Something else I just want to say about the historic part of this, I think it is hard to tell unless you were there what the effect of the photos in Vietnam was, but I interviewed David Halberstam about this and, of course, won a Pulitzer Prize for his coverage of Vietnam, and he felt that, yes, the photographs had played an important role, but that really the American public sort of led in that regard, and that it was only after the Tet Offensive and all the losses on the American side in that war, that it then became maybe more acceptable for the press to run critical photos. There certainly had been some before 1968, but -- so, I think it's sort of questionable -- questionable about how much the press led even in Vietnam, where certainly some great work was done by journalists, by photojournalists.

In terms of the current conflict, I mean, what we found out was that there's a lot of reasons, and one of them is just that American editors are very loathe to show pictures of graphic violence. They just don't show pictures, even if it's a traffic accident across town, they tend not to want to show them. If you are in Europe or if you are in Latin America, you will see those pictures quite commonly. And then, I think there is a considerable pressure from, if not directly, indirectly from the military and certainly from the families of the soldiers and the marines to not have a lot of these photos in the paper.

AMY GOODMAN: Of course, there's -- yes, Sidney Schanberg.

SIDNEY SCHANBERG: Well, first of all, Jim is right about the danger in Iraq. It probably is – it clearly is much more serious than in Vietnam because of the nature of that and this insurgency. But the truth is that you don't come across these pictures unless you are actually at the scene, but the larger truth is that there are pictures because other people take them, and if the editors wanted them, people -- journalists in Iraq and in the region would be trying to find pictures from local sources, someone with their own camera. And they would be bought and shown, and secondly, the families, I think, are the least of it because in most of these photos, the face is not shown, and the name does not have to be used. It is simply a soldier. And if the name isn't used, then -- and no one can identify the soldier, so then it isn’t really a problem.

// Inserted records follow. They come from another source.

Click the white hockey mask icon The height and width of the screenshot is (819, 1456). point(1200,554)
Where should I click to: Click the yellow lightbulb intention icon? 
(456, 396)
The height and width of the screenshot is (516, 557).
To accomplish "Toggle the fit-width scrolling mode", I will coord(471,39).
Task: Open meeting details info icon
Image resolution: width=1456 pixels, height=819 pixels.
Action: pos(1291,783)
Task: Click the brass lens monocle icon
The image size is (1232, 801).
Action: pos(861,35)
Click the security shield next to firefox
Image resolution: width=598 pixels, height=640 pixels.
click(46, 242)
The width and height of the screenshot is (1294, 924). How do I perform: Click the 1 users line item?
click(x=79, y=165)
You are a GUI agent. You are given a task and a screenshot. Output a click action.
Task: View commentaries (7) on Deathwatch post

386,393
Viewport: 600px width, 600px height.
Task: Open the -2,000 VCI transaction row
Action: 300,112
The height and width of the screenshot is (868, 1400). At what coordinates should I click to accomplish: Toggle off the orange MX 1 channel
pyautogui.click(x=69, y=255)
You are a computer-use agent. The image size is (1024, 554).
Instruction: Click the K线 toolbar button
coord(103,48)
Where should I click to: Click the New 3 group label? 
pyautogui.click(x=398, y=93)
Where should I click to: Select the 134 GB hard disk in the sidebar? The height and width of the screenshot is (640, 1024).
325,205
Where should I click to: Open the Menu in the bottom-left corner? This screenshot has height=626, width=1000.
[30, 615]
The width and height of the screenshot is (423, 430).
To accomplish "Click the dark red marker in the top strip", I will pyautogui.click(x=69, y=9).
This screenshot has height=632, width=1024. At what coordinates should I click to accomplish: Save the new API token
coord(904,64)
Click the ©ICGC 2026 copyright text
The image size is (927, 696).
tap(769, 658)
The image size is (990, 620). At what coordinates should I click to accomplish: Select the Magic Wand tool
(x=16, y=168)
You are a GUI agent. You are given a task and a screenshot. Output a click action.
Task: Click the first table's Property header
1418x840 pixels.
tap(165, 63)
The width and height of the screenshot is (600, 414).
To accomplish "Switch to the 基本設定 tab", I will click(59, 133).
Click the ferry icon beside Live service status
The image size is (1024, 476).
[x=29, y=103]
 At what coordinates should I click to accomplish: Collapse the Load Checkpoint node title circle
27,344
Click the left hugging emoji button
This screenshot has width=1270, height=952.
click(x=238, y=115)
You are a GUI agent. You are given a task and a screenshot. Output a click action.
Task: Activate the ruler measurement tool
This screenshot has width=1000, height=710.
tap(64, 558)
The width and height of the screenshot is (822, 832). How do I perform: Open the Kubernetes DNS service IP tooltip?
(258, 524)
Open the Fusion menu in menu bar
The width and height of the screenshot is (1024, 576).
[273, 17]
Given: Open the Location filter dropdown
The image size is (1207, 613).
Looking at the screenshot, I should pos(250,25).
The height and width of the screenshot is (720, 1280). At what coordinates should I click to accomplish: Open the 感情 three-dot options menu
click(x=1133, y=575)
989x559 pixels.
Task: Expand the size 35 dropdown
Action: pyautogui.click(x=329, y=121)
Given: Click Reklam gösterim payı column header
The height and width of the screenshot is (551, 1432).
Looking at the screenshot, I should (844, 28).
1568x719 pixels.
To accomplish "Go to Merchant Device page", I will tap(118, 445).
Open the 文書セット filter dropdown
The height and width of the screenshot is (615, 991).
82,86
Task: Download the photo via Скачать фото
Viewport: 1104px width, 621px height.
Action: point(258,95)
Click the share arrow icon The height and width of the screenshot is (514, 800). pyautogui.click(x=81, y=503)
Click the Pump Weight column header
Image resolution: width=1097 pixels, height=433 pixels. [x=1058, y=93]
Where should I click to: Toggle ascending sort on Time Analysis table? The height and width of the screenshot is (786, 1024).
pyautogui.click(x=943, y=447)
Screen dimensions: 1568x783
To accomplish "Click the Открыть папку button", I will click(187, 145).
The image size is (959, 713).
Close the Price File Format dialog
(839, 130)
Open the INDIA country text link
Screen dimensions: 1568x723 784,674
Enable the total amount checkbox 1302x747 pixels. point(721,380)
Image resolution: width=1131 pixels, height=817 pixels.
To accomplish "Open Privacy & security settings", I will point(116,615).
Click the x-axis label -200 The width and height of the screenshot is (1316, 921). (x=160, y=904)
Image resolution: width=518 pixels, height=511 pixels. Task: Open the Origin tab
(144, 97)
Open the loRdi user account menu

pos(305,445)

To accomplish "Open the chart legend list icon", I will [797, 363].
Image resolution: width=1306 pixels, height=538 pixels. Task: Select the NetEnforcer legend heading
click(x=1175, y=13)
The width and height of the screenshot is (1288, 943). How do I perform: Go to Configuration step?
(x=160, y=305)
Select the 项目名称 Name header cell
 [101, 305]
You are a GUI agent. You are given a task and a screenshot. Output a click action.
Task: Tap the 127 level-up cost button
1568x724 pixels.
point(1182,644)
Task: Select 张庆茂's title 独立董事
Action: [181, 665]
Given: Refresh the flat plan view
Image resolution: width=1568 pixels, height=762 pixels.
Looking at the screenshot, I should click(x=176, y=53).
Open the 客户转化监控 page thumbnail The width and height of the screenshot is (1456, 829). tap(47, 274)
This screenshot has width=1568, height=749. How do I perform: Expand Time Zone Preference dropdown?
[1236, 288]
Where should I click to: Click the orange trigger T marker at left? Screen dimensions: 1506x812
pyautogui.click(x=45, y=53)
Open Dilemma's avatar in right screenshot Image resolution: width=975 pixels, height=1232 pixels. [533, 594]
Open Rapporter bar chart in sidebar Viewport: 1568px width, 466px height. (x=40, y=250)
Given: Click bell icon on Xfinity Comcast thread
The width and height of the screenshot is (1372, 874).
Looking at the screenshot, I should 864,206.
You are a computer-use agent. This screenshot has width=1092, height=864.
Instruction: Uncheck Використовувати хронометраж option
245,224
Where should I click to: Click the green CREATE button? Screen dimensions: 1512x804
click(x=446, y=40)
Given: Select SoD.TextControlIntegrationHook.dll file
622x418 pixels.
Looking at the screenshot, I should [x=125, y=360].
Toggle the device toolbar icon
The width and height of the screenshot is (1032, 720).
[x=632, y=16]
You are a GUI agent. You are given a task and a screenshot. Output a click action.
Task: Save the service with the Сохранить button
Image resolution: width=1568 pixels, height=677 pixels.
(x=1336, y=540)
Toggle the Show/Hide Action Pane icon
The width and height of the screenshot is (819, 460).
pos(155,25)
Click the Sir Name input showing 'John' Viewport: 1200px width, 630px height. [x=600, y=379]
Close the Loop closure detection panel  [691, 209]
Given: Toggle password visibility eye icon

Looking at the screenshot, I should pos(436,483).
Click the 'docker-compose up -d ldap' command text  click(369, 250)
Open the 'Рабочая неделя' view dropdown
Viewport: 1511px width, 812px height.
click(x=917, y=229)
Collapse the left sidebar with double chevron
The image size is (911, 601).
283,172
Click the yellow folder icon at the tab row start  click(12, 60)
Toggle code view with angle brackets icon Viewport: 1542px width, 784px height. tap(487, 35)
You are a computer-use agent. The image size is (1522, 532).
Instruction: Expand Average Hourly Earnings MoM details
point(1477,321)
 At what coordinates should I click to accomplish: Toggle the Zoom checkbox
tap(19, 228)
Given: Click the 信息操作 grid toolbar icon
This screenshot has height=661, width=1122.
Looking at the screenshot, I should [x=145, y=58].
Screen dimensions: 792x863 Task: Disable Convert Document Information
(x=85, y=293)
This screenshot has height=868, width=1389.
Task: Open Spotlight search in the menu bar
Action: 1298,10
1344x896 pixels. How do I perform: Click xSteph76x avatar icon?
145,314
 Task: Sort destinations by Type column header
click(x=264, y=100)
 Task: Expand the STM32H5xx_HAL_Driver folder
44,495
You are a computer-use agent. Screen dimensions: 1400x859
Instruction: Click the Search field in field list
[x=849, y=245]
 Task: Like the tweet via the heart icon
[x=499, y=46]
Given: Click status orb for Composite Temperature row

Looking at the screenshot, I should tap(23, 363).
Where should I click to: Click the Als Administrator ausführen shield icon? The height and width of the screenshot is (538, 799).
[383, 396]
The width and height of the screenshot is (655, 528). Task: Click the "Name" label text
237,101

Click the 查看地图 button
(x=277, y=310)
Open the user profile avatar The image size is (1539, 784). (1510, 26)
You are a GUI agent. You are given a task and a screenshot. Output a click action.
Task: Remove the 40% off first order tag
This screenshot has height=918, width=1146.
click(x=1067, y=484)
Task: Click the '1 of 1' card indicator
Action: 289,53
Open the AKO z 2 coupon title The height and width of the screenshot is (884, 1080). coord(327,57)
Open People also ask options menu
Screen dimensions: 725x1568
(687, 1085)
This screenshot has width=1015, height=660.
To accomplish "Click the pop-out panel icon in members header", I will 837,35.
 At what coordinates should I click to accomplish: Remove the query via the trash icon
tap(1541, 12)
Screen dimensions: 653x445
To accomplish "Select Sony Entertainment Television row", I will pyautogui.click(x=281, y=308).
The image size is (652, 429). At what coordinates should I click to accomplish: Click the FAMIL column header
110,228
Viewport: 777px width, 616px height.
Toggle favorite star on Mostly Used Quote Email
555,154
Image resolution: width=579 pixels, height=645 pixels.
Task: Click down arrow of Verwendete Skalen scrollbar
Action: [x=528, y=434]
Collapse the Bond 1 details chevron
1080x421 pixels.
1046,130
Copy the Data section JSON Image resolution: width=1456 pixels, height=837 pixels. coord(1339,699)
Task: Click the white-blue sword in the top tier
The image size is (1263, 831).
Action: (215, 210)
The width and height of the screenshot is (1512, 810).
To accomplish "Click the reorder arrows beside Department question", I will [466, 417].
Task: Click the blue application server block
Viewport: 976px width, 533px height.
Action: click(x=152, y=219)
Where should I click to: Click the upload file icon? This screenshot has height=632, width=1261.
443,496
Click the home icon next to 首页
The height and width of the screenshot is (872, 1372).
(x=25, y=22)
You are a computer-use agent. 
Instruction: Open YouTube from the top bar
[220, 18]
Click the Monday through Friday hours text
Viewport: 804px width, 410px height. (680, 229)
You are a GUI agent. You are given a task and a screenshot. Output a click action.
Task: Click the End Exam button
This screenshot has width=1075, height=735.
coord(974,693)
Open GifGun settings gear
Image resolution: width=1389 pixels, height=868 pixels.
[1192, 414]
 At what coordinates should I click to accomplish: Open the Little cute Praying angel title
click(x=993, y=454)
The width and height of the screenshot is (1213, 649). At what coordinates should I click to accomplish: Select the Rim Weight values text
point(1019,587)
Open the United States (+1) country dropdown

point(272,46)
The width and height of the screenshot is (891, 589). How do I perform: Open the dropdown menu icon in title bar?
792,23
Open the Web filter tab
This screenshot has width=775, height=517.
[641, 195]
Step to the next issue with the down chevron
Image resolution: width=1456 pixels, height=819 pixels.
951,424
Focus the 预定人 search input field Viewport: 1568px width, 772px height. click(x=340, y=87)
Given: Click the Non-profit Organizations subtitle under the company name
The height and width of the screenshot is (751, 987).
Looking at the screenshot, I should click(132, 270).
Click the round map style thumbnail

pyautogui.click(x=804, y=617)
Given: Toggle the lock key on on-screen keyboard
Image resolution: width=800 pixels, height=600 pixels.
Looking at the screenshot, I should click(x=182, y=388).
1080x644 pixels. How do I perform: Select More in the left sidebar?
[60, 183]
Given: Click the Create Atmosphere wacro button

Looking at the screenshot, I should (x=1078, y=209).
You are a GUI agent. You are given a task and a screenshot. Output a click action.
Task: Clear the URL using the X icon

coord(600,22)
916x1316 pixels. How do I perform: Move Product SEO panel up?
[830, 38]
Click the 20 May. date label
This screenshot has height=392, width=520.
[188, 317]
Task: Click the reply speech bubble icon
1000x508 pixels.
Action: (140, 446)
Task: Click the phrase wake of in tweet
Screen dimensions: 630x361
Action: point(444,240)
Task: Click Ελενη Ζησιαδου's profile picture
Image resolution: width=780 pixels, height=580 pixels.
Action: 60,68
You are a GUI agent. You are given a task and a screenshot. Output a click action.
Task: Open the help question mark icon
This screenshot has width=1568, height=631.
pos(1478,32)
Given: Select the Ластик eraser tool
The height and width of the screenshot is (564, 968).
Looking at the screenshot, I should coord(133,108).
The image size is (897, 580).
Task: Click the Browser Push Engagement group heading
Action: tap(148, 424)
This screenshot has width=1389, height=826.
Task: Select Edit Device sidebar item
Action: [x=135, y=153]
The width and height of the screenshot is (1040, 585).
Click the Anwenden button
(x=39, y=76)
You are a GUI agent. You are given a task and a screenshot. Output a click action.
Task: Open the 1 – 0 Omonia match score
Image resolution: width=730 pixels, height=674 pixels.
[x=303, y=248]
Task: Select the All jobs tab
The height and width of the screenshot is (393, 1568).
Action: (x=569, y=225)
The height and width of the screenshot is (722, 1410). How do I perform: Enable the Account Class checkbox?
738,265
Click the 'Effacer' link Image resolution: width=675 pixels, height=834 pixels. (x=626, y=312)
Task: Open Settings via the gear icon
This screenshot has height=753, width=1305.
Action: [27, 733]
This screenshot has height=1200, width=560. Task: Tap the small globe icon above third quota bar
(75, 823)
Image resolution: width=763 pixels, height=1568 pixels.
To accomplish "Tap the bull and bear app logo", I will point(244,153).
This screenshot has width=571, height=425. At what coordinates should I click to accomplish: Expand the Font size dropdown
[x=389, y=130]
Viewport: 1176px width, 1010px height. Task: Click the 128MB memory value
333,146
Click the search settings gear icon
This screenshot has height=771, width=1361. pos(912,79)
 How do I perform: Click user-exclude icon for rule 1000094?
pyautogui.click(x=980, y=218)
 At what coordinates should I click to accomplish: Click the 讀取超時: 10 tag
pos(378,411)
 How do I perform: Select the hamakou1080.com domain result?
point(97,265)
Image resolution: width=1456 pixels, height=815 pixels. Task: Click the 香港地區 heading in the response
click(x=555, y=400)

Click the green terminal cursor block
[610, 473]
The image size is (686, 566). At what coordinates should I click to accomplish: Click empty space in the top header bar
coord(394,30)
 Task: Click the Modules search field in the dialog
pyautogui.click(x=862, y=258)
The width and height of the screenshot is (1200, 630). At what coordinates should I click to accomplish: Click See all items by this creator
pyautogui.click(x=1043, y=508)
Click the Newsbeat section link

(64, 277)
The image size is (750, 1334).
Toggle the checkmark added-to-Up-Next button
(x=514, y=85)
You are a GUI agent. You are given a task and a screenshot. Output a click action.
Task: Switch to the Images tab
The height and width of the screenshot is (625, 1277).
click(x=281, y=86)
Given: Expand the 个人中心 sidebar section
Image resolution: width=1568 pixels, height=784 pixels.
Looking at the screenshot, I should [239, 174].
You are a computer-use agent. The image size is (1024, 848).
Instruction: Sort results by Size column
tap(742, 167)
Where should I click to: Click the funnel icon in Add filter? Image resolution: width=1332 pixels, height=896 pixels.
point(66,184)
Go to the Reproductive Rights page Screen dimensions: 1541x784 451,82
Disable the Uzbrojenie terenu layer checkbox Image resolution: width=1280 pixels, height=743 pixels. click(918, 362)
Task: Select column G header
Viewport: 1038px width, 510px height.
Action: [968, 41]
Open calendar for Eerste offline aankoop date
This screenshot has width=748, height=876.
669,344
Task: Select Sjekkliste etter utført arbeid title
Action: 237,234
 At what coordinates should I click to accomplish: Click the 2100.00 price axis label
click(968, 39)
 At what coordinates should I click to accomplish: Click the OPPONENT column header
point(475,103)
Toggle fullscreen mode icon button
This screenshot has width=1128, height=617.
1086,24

The problem is the fear, I believe, that editors have of being called unpatriotic in a wartime situation. And the government uses that fear to further intimidate. And I think this is how it happens. I don't think it happens because photographers and journalists at the scene aren’t interested in pictures. I think that would -- I mean, that's foolish to say that, and pictures are important. So, you just have -- you have to get newspapers and television stations, their editors and their proprietors to say, yes, we're going to show these things.